I am horribly Facebook-dependent; there, I’ve said it. No matter how irritated I am with how outdated my News Feed is I still check and refresh it three times every 10 minutes. And despite what studies say that people don’t really care about the photos I upload, I still do it pretty regularly so that a huge bulk of my family and friends a whole country away won’t ever lose touch with me. I am not alone in this – a lot of people upload a lot of photos on a regular basis. Recently, I found an opportunity to use Facebook’s new Shared Albums featured in order to streamline my photo sharing.
If only it’d been that simple.
Preface: I am a huge Jason Mraz fan. Huge enough to start a community of women like me who are also huge fans, and every year, we try to catch a concert together.

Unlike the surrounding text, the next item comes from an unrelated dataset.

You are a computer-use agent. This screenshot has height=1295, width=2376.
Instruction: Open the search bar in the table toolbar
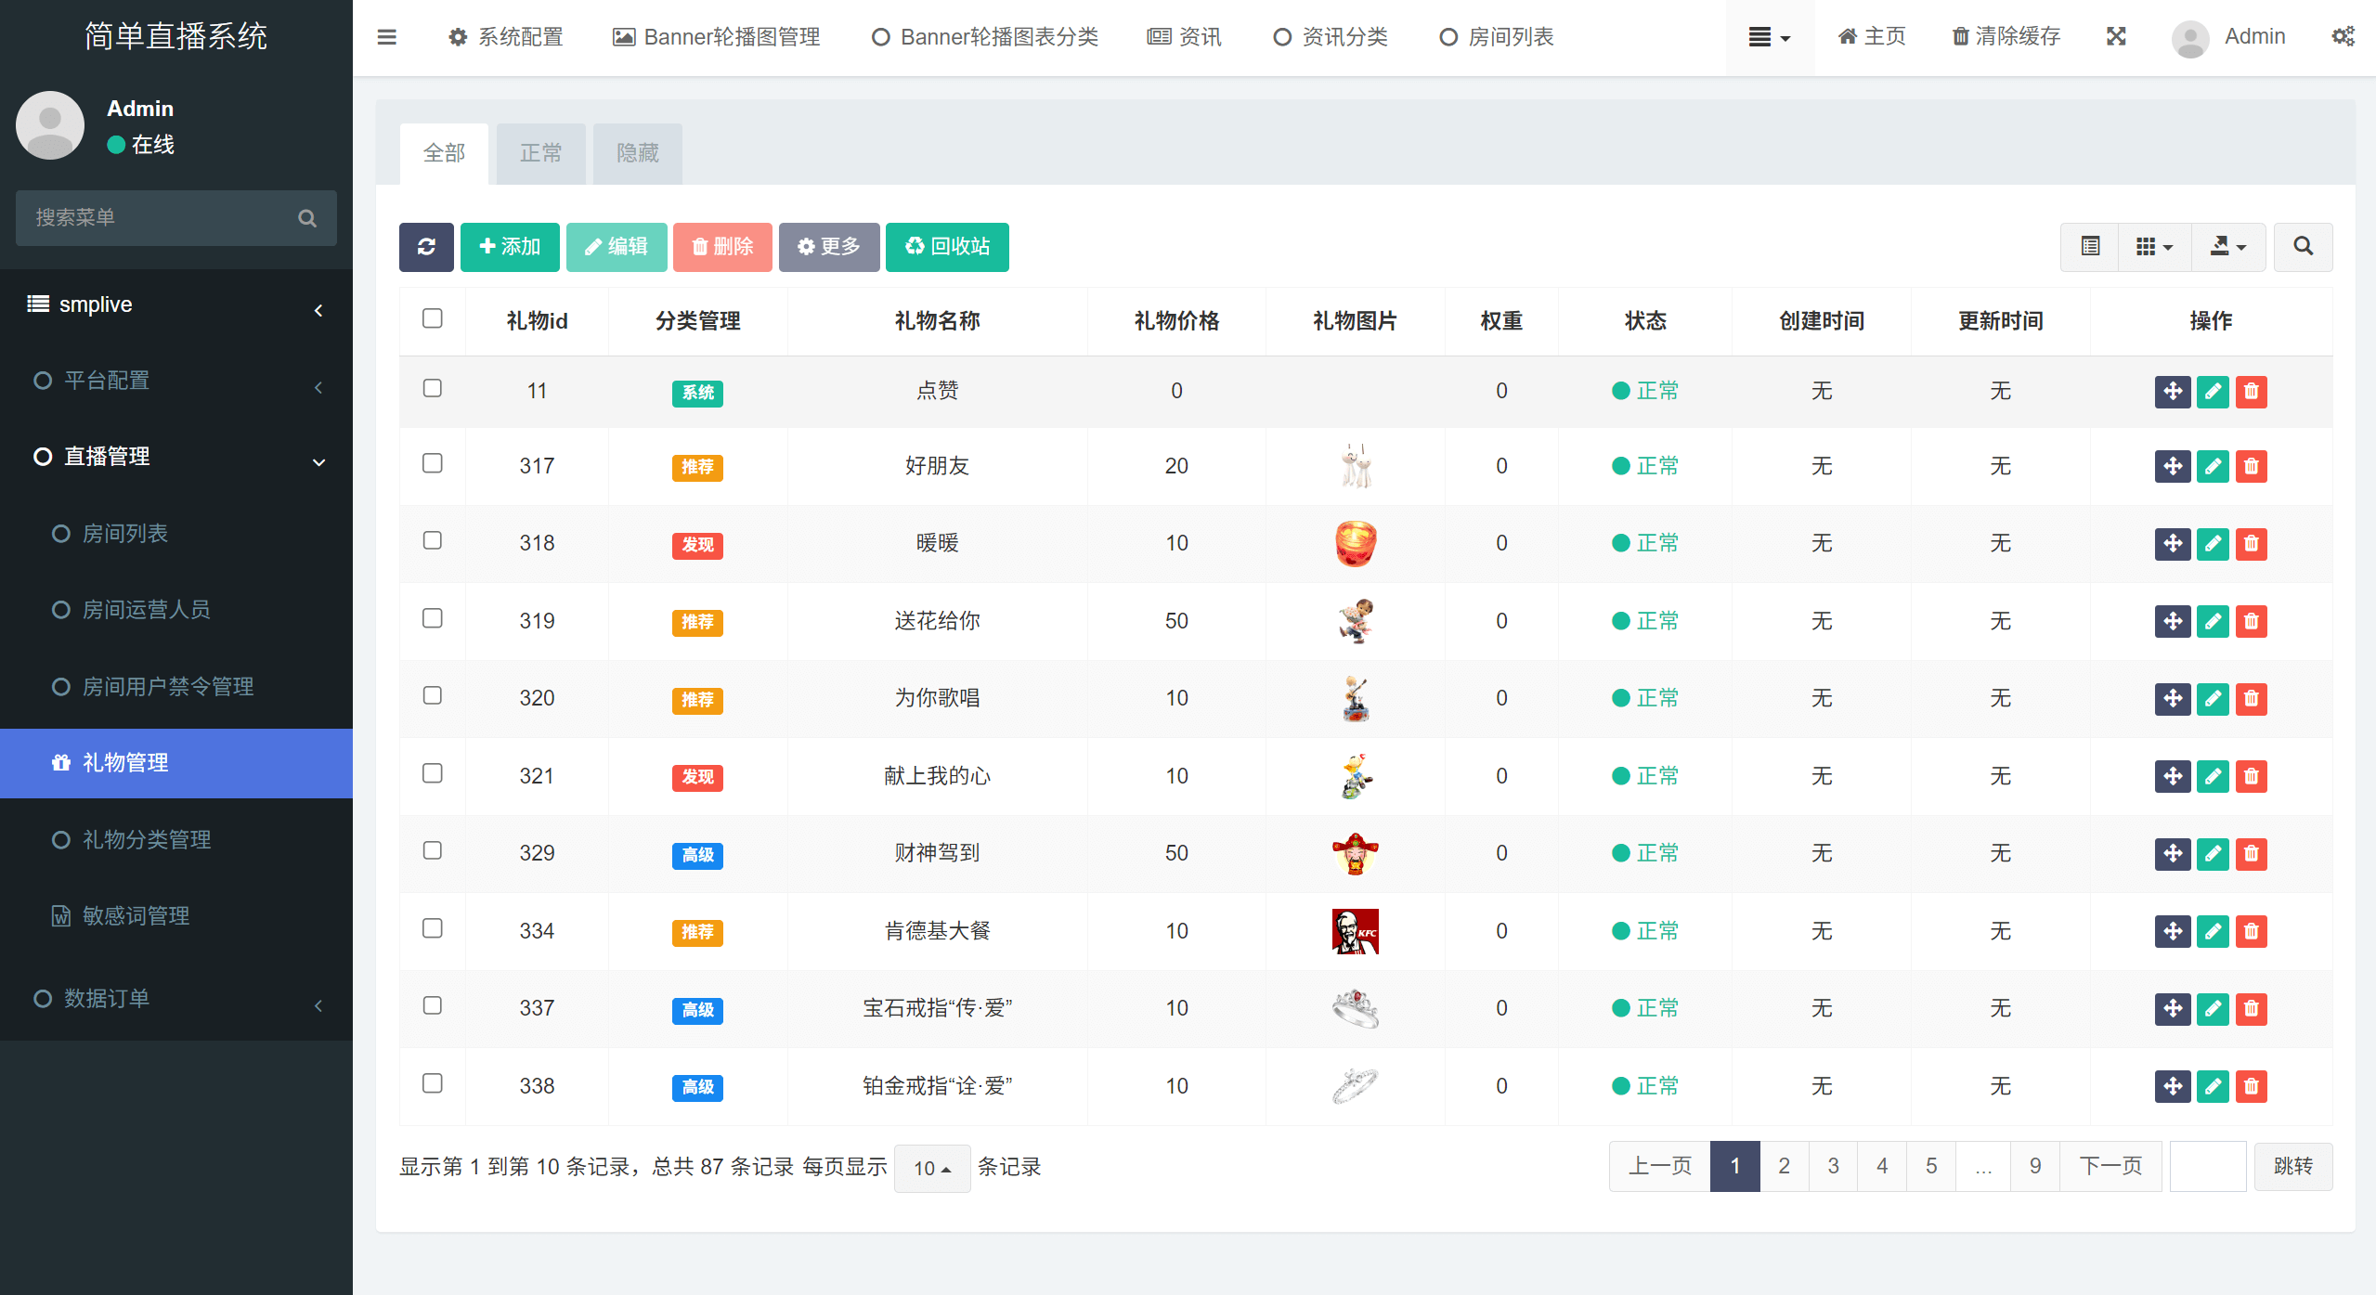click(x=2304, y=247)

This year on Labor Day weekend, seven of my friends from this online community and I flew and drove in from various parts of the country and together (with my husband in tow, bless him) we went to San Francisco for the Jason Mraz concert.
We arrived at the venue early and lined up about eight hours early. And then, after this show… we decided to hit the road and drive six hours to Santa Barbara, where we would repeat the same pattern and see another show.
Yes, these are intense levels of fangirlism going on.
You can probably connect the dots for yourself: For one, we were at a concert (actually, two). Secondly, it was a group get together. Thirdly, we were fangirling out. So obviously, we were taking an embarrassing amount of pictures.
Being the “leader” of these merry women, it was up to me to figure out the best way to collate and consolidate our photos. After trying out a few options, we settled on Facebook’s Shared Albums.
What could possibly go wrong?
The three things that are going to drive you crazy
1. The photo upload limit. Someone once told me that in order to ensure a person goes through all the trouble to check out your photo album on Facebook, you’ve got to keep the photo count on the low side – anything over 100 photos in one album is already excessive and unless your Facebook friend is indeed a good friend, you risk your album being skipped altogether. If you’ve exhausted two 4GB memory cards snapping pics on your week-long vacation, it’s best to segregate photos by day (or, if you went island hopping, by destination) so that your poor unfortunate friends won’t have to trudge through an album of 300 or so images.
While it’s great that Shared Albums allows up to 50 contributors, the 200 photo upload limit per person is pretty ridiculous. What happens if all 50 contributors max the limit out? With this question in mind, I told my friends to choose only their best pictures to upload into the group album (after all, some of them have already shared theirs on their personal timelines).
What I didn’t take into consideration is that for most Facebook users, it’s way easier to just select all and dump the photos into an album rather than curate it.
And thus, a massive surplus.
2. The notifications. All contributors essentially become album owners, which mean they all get notified if someone likes or comments on photos. That becomes a problem when a trigger-happy friend goes on an unstoppable liking spree. Multiply likes to the number of photos uploaded every time a contributor “contributes,” and this is what you get:
3. Get ready for duplicates. Since we came as a group and pretty much stayed together the entire time, we ended up taking virtually the same photos of Jason Mraz and the band, of each other, and of the venue. Sure, we have a couple of gems that only an individual was able to capture, but majority of the images we’ve collated were, I admit, on the redundant side.
This is probably going to be true of nearly any kind of group event. “See that mountain? Let’s all take a picture of that mountain!”
But it’s not all bad
Despite the aforementioned factors that sort of diminished my excitement for Shared Albums, it certainly has its usefulness.
1. No camera? No problem! If you didn’t bring a camera advanced enough to take quality photos in a dim-lit concert arena, you can still join in on the fun and reminisce on the good times you’ve shared together with your friends.
2. You can take a photographer break because you can be confident that someone else is snapping shots. You can take comfort in your decision to shoot fewer photos and just immerse yourself in Jason Mraz’s music (or whatever you’re doing). When it comes down to it, nothing beats mental photography.
3. You get a crappy photo pass if all the pictures you took while swaying and jumping up and down turned out blurry. This is additionally useful if like me, you end up with bleacher seats for the second Jason Mraz concert you go to while others are two steps away from the stage – you get to enjoy the photos your front row friends take (and secretly envy them). Also useful if gadgets unexpectedly fail you after the fact.